Lessons from a town that forestalled a school attack

In Wimberley, Texas, kids' trust in adults waylaid student plot to bomb

Ask people why they live in this small central Texas town, and they'll mention the rolling hills and gnarled oaks, the generosity of neighbors and the good public schools.

So it came as a shock to almost everyone last Friday, when a student overheard four eighth-grade boys allegedly talking about blowing up Wimberley Junior High School, and quickly told authorities, who promptly put the boys into detention.

Coming so soon after the shootout in Littleton, Colo., the bomb plot caused somewhat of a panic among Wimberley parents and their children.

Most troubling for folks here was the news that this was no copycat attack: The boys allegedly had been planning it since January. Now, many residents have started to wonder why their safe little town has started looking like the world many of them wanted to leave behind.

"I grew up in Detroit, and when I got out of there, I was looking for a place to raise my kids that would be safe," says Rose Burke, whose eighth-grade daughter attends Wimberley Junior High. "A lot of people are looking for a place like this. But where do you go from here?"

While the plot has sparked a collective soul-searching in Wimberley, it also underscores what it takes to prevent another violent attack by disenchanted youths. Experts say the steps taken in Wimberley are a model for how schools and towns must respond to threats of violence, and how to encourage communication between parents, principals, students, and law-enforcement officers.

"In this case, people did get involved and they paid attention to a threat," says Rodney Hammond, director of the violence-prevention division at the federal Centers for Disease Control (CDC) in Atlanta. "This sounds like a very good response. You have to strongly encourage different groups of people to feel comfortable communicating and uncomfortable not communicating."

But if Wimberley is a model, it may take a nation of Wimberleys to reverse a troubling trend toward multiple homicides in America's schools. During the past decade, while the overall violent death rates at schools have decreased significantly, the number of multiple-victim incidents has actually increased. According to an ongoing CDC study, there have been an average of five multiple-victim incidents per year from 1995 to '98.

In Wimberley, parents left their ranch houses and subdivisions to gather at the rough-hewn limestone school that was the alleged target. At a packed evening meeting in the cafeteria, school officials were quick to credit the small size of the school and the trust of students who felt comfortable telling authorities about what they'd heard.

"The smaller number of students we have greatly enhances a school's chance at being aware of something that could cause harm," says David Simmons, Wimberley's school superintendent. "We take all of this very seriously, and we're proud of the students and principals who responded to this so quickly."
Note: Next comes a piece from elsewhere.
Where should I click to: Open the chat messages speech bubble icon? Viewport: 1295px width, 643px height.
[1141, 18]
The swift response drew praise from Wimberley parents.

"The administrators who handled this did it very professionally, so the kids didn't get freaked," says Gloria Ibarra, who moved to Wimberley from Austin 13 years ago, when that city decided to start busing students. While she still thinks Wimberley is "the perfect place to live," she worries about how children and society have changed. "When I heard the news, I thought, 'I put a girl through school here.' "
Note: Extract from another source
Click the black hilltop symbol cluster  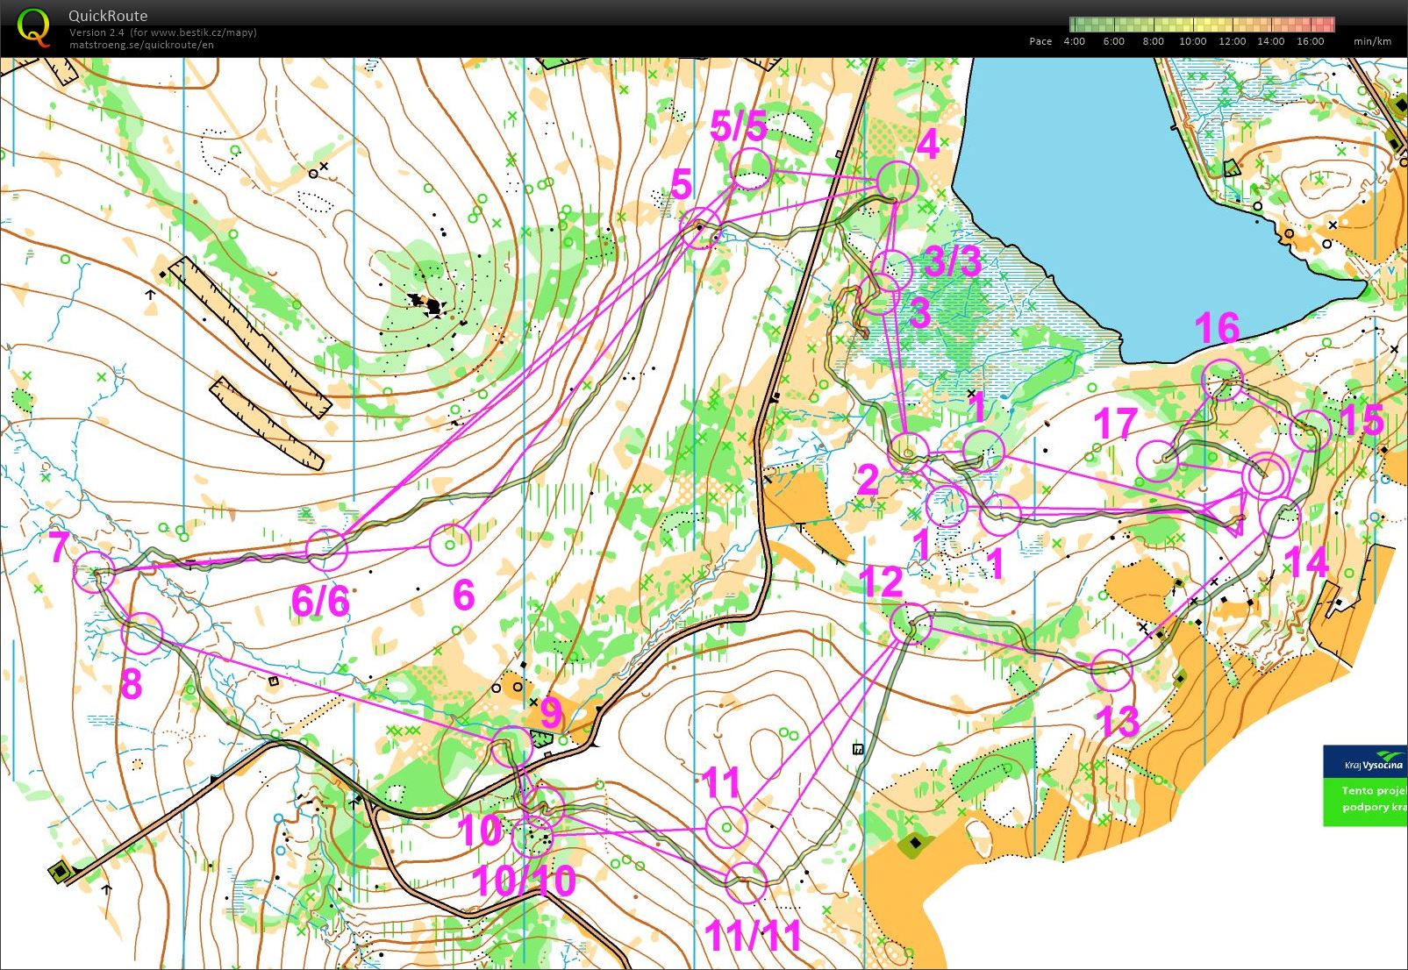tap(431, 305)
Even so, many parents said they wanted more to be done. Some called for metal detectors. Some promised to volunteer as hall monitors or mentors. Some blamed an influx in big-city outsiders, and some wanted to know how to spot the warning signs in teen behavior.

"My daughter knows all these kids, they're her friends," says Mrs. Burke, who works with troubled youths as a psychiatric nurse. "So now my daughter is telling me, 'I want to go back to school, but how can I trust it's going to be OK?' "

Scott Kidd, a psychology doctoral student at Wright State University in Dayton, Ohio, says warning signs for kids reaching the breaking point are easy to see.

IN a survey of the five most recent student rampages - Pearl, Miss., Paducah, Ky., Jonesboro, Ark., Moses Lake, Wash., and Springfield, Ore. - Mr. Kidd has found patterns of behavior that parents, teachers, and students can look for.

*Each offender felt teased by and isolated from his peers.

*Each made threats before the attacks, some via written assignments, others over the Internet.

*Each enacted violent fantasies. Some played role-playing games like Dungeons & Dragons, while others watched violent movies or music videos, played video games, or obsessed over horror novels.

Of course, not all kids who read Stephen King or listen to Marilyn Manson have murder on their minds, says Kidd, but a preoccupation with any of the above could be cause for concern. Making the task more difficult is the fact that the attackers had little or no contact with the juvenile-justice system - all were middle-class, with good grades.

In the meantime, some Wimberley longtimers wonder when they'll get their old town back.

John Gibbs, a heavy-equipment operator for a construction company, moved here 17 years ago because it's the kind of place where "if you show up to someone's house, you're expected to show up hungry, because they're going to feed you."

"We've got good, well-mannered kids - that's how we raise them," says Mr. Gibbs, a burly, bearded man with a braided ponytail tucked under a dusty baseball cap. "It's just that we've got too much bad outside influence coming in. People bring their money to buy homes, and they bring their kids with their bad attitudes." He pauses. "This town's changed."